> [About this exercise] Filter the material below so that only lines containing "Expand" remain.
=-=-=
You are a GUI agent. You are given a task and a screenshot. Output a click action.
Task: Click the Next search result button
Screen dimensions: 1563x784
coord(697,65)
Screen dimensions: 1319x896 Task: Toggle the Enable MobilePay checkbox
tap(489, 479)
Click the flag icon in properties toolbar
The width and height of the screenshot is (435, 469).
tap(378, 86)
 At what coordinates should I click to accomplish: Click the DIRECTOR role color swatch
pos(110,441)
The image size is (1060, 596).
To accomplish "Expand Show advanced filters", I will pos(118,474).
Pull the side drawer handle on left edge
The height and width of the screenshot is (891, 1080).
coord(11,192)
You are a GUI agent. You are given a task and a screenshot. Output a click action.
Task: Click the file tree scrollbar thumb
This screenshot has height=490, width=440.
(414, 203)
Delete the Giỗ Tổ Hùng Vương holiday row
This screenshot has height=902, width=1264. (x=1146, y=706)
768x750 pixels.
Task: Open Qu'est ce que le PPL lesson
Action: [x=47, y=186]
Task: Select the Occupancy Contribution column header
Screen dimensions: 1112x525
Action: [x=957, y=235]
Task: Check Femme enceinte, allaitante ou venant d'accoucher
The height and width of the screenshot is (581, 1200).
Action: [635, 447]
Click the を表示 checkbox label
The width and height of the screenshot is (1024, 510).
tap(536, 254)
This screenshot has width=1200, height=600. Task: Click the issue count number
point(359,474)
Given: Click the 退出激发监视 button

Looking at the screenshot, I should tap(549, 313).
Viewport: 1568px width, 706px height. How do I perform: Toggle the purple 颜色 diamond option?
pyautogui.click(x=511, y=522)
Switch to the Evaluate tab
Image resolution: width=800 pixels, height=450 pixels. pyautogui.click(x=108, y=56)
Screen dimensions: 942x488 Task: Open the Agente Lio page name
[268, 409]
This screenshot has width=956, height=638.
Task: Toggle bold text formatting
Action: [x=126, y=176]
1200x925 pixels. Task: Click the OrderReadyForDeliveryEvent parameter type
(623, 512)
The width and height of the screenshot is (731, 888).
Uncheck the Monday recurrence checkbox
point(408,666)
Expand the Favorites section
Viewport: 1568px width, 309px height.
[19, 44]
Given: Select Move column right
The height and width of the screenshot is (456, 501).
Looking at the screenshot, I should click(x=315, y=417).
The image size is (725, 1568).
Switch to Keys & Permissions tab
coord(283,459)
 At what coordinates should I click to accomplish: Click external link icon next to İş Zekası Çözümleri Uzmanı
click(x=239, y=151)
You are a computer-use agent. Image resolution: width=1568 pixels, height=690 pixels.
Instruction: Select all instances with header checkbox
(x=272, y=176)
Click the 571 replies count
=-=-=
> [Expected answer]
To accomplish "Expand Show advanced filters", I will pos(118,474).
Expand the Favorites section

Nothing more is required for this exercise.